» Directions for this task:
The answer must consist solely of the lines from the one with "At what coordinates" through the last line of the data, copied exactly, with no pictures.

» Record extracts:
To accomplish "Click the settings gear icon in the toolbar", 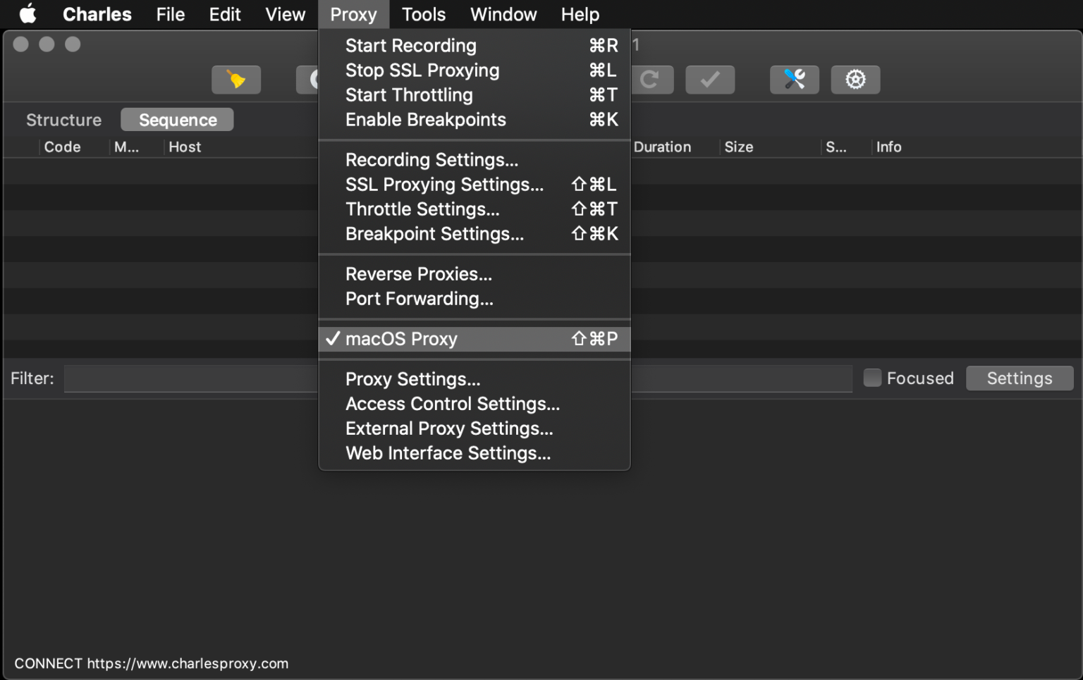I will (855, 80).
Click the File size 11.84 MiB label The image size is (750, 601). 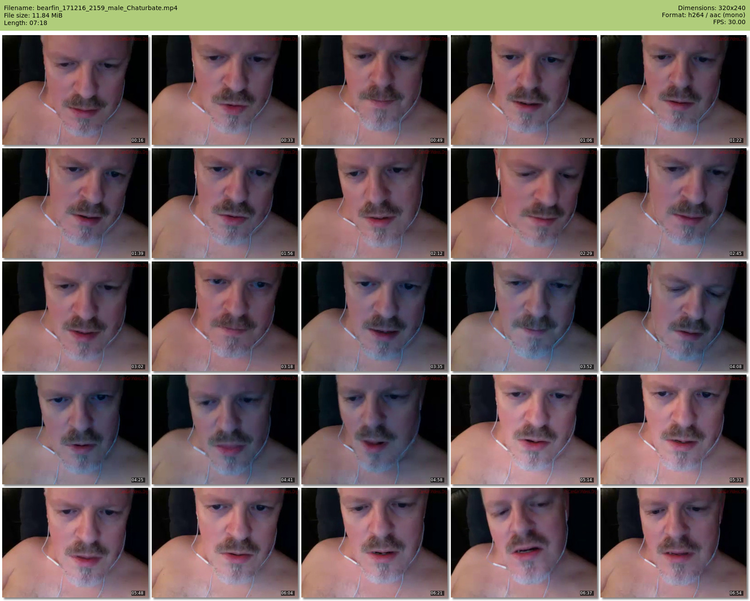[33, 15]
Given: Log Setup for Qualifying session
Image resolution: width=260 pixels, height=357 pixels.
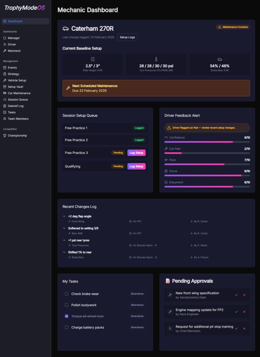Looking at the screenshot, I should (136, 166).
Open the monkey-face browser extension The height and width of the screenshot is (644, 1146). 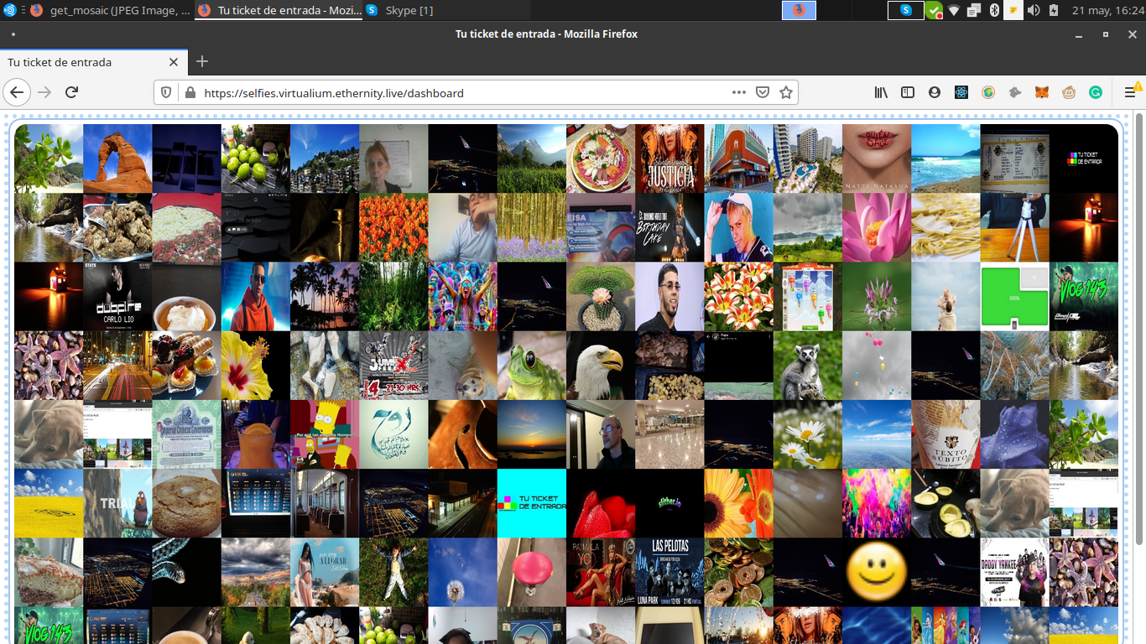pyautogui.click(x=1069, y=93)
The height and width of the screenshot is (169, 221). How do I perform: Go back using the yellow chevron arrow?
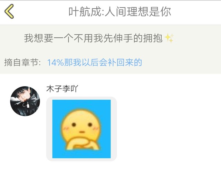click(9, 11)
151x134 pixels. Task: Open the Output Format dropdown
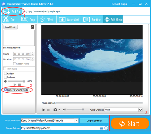coord(76,121)
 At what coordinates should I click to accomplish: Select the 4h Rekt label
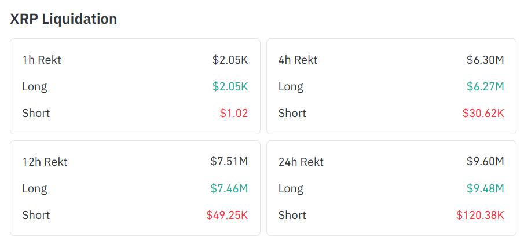[298, 60]
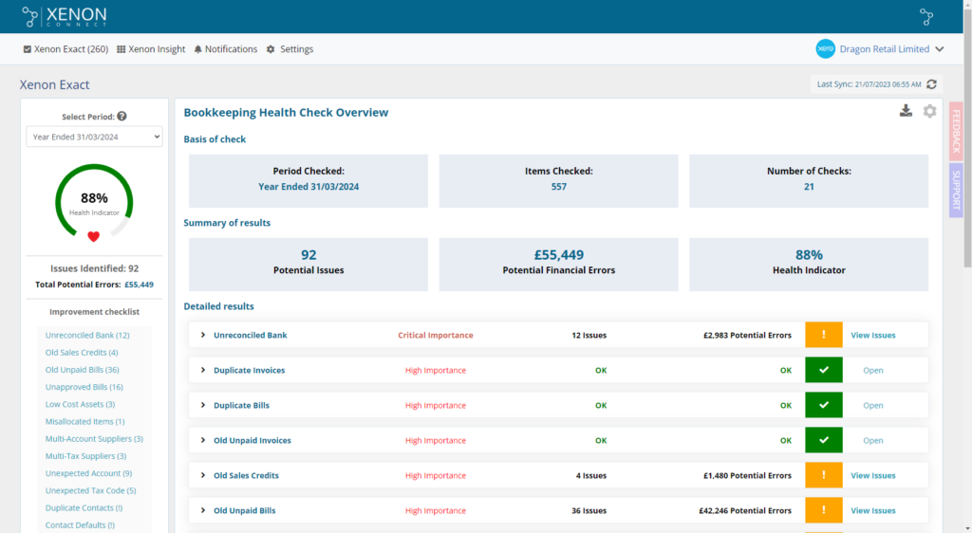Open the Xenon Insight menu
The width and height of the screenshot is (972, 533).
pyautogui.click(x=151, y=49)
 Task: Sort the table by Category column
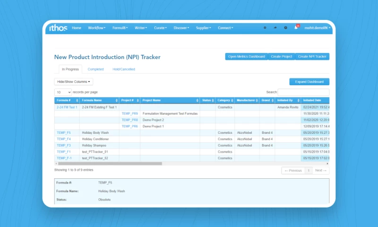pyautogui.click(x=225, y=100)
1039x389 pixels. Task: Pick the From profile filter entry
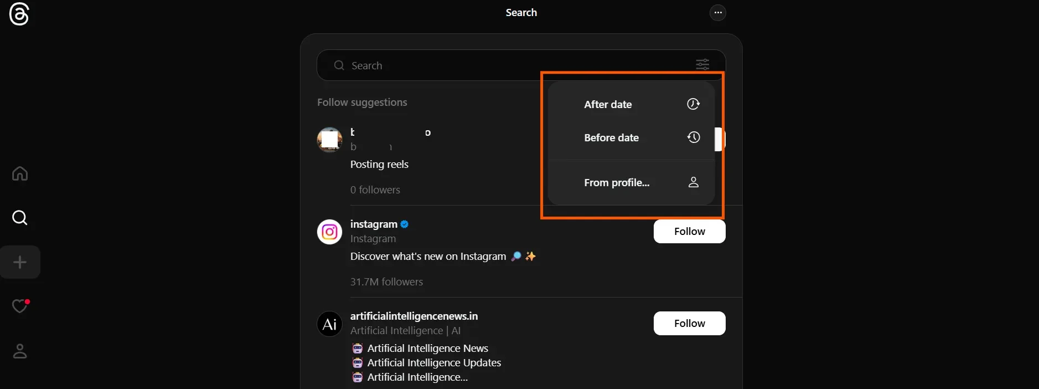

» Expected answer:
 At what coordinates should I click to accomplish: Select the 4h Rekt label
[298, 60]
Open the Xenon Insight menu
The width and height of the screenshot is (972, 533).
pyautogui.click(x=151, y=49)
 Task: Sort the table by Category column
pyautogui.click(x=225, y=100)
1039x389 pixels. Task: Pick the From profile filter entry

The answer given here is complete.